_Work order_
The lines below starting at the line containing "Task: Click the lightbulb" and ending at the line containing "Screen dimensions: 760x624" are to be repeated exactly, with both ends kept and nothing else added.

START Data for this exercise

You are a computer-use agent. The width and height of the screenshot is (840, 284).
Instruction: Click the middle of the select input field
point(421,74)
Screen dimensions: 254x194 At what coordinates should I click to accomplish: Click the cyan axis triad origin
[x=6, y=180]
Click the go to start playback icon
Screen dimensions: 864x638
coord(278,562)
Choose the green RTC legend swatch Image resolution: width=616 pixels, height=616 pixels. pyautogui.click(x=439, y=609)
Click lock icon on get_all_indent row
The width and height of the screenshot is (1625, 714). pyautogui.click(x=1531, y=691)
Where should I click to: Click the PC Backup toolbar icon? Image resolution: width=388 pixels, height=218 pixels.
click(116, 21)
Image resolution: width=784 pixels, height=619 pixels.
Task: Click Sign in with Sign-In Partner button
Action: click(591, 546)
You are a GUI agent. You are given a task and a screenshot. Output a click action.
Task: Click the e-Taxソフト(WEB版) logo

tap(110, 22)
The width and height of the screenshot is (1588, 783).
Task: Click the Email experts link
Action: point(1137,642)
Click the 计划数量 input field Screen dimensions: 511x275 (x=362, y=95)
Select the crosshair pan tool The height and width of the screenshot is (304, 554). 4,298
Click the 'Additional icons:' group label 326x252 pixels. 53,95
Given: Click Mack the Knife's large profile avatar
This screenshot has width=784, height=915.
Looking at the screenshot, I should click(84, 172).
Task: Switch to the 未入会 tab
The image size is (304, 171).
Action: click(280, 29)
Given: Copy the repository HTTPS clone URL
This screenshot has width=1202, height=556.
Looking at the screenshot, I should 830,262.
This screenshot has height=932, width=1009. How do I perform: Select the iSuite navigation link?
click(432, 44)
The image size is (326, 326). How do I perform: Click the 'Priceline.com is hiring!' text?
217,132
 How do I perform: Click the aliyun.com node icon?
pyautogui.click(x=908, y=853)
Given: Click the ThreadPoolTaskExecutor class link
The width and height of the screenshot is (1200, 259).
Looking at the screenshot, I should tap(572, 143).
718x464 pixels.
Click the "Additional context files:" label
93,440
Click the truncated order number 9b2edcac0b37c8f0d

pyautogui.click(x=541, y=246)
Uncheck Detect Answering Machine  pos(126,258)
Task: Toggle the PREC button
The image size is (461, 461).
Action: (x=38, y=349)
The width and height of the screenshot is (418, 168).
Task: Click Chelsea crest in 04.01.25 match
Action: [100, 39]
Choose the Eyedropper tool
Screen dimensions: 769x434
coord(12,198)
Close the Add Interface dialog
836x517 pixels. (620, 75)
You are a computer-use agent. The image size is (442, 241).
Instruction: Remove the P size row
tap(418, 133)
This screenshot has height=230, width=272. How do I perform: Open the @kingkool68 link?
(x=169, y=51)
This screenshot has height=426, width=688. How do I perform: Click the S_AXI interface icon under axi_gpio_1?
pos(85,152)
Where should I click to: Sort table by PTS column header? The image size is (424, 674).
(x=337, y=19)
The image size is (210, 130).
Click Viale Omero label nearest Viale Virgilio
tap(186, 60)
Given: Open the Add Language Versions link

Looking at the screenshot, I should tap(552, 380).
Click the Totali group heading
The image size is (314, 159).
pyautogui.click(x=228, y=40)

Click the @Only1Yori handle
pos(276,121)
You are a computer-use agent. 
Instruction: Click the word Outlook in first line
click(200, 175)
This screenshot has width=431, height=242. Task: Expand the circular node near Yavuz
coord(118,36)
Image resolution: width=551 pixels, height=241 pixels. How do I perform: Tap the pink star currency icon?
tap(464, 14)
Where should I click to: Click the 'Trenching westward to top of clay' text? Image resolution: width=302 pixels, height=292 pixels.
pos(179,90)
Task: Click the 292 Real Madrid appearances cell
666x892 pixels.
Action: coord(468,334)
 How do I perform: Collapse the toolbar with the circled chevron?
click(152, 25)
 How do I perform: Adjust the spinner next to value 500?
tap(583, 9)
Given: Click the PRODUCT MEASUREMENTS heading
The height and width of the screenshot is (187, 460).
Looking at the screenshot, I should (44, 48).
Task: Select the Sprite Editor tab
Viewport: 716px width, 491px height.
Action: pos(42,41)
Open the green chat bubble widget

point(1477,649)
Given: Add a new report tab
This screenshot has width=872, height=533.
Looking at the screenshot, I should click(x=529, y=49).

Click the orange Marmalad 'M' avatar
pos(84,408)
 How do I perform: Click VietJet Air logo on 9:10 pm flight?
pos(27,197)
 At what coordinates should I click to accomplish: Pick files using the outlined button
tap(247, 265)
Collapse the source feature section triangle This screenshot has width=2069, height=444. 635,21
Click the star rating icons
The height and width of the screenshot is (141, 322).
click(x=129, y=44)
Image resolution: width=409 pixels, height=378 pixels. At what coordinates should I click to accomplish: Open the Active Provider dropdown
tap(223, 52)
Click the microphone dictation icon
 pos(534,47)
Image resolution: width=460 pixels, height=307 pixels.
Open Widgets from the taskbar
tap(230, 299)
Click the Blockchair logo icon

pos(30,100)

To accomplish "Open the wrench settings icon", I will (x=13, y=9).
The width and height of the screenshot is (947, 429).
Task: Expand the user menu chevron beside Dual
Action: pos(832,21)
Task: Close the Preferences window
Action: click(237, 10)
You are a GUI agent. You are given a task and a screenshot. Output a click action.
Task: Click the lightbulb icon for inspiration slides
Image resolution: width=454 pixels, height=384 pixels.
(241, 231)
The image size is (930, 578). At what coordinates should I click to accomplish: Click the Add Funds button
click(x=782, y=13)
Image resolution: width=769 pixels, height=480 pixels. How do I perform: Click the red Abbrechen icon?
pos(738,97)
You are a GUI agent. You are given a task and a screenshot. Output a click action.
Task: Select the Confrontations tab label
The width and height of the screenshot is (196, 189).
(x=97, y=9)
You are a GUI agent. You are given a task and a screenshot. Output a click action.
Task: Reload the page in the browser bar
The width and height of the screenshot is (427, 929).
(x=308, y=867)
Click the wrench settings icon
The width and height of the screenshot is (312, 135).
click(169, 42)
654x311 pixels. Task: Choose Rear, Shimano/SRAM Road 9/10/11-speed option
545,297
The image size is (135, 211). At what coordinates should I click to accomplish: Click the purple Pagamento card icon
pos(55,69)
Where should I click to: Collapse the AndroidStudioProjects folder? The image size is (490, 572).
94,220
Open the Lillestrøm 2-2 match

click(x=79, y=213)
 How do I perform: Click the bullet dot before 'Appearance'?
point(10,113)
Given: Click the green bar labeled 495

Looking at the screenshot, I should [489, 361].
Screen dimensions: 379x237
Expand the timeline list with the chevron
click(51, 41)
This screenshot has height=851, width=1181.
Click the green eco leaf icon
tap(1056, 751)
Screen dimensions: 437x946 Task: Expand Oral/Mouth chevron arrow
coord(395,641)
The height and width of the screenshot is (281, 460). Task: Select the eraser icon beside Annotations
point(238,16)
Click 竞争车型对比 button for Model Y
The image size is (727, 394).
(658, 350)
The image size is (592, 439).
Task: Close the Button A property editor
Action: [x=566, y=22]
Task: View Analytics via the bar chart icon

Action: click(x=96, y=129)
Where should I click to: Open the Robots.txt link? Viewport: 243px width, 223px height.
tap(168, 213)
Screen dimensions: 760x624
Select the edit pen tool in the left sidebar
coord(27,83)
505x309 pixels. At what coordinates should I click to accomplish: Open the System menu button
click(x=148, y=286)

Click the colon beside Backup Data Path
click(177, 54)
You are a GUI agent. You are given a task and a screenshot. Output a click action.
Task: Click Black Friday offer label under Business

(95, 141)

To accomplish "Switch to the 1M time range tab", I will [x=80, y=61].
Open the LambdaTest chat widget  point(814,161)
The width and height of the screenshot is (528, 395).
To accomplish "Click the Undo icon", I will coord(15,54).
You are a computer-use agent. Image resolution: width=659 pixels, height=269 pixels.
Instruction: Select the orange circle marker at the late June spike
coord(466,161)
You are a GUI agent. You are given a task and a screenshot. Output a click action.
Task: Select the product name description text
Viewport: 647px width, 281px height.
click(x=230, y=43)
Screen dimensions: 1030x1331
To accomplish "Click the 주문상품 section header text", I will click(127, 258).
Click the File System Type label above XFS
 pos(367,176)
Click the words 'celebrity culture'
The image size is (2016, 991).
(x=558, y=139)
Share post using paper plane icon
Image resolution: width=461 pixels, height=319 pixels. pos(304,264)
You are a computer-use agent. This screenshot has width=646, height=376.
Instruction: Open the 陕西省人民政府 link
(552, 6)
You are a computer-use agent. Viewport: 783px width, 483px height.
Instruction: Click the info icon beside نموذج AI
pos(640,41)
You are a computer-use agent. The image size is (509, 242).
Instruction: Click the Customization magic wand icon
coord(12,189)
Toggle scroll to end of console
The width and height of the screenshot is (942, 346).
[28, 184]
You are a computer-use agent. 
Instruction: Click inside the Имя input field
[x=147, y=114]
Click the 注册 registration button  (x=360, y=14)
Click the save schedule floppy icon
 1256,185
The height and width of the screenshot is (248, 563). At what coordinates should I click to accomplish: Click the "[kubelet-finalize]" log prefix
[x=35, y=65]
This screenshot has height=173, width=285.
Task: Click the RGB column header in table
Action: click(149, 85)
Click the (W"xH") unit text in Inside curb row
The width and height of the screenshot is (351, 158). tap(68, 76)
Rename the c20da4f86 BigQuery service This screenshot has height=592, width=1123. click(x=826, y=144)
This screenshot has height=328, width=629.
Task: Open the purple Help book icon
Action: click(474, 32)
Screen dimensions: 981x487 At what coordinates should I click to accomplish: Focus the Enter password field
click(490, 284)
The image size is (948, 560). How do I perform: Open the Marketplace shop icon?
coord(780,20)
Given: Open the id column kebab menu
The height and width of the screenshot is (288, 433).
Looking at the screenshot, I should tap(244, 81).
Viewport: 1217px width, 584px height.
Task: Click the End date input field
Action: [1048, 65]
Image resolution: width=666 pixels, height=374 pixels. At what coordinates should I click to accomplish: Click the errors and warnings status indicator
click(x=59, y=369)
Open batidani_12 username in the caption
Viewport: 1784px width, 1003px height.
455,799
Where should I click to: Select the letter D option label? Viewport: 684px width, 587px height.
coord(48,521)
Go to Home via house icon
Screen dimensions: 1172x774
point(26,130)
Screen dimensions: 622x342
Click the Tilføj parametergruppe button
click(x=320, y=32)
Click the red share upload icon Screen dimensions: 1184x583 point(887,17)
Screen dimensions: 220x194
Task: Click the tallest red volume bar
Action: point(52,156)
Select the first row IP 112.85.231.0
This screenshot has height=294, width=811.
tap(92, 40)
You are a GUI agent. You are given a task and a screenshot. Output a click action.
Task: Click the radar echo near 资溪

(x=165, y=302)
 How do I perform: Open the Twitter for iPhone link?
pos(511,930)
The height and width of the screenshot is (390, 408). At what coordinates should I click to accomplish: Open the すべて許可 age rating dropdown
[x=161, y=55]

END Data for this exercise

_Final answer_
Task: Click the lightbulb icon for inspiration slides
Image resolution: width=454 pixels, height=384 pixels.
(241, 231)
The image size is (930, 578). At what coordinates should I click to accomplish: Click the Add Funds button
click(x=782, y=13)
Image resolution: width=769 pixels, height=480 pixels. How do I perform: Click the red Abbrechen icon?
pos(738,97)
You are a GUI agent. You are given a task and a screenshot. Output a click action.
Task: Select the Confrontations tab label
The width and height of the screenshot is (196, 189).
(x=97, y=9)
You are a GUI agent. You are given a task and a screenshot. Output a click action.
Task: Reload the page in the browser bar
The width and height of the screenshot is (427, 929).
(x=308, y=867)
Click the wrench settings icon
The width and height of the screenshot is (312, 135).
click(169, 42)
654x311 pixels. Task: Choose Rear, Shimano/SRAM Road 9/10/11-speed option
545,297
The image size is (135, 211). At what coordinates should I click to accomplish: Click the purple Pagamento card icon
pos(55,69)
Where should I click to: Collapse the AndroidStudioProjects folder? The image size is (490, 572).
94,220
Open the Lillestrøm 2-2 match

click(x=79, y=213)
 How do I perform: Click the bullet dot before 'Appearance'?
point(10,113)
Given: Click the green bar labeled 495

Looking at the screenshot, I should [489, 361].
Screen dimensions: 379x237
Expand the timeline list with the chevron
click(51, 41)
This screenshot has height=851, width=1181.
Click the green eco leaf icon
tap(1056, 751)
Screen dimensions: 437x946 Task: Expand Oral/Mouth chevron arrow
coord(395,641)
The height and width of the screenshot is (281, 460). Task: Select the eraser icon beside Annotations
point(238,16)
Click 竞争车型对比 button for Model Y
The image size is (727, 394).
(658, 350)
The image size is (592, 439).
Task: Close the Button A property editor
Action: [x=566, y=22]
Task: View Analytics via the bar chart icon

Action: click(x=96, y=129)
Where should I click to: Open the Robots.txt link? Viewport: 243px width, 223px height.
tap(168, 213)
Screen dimensions: 760x624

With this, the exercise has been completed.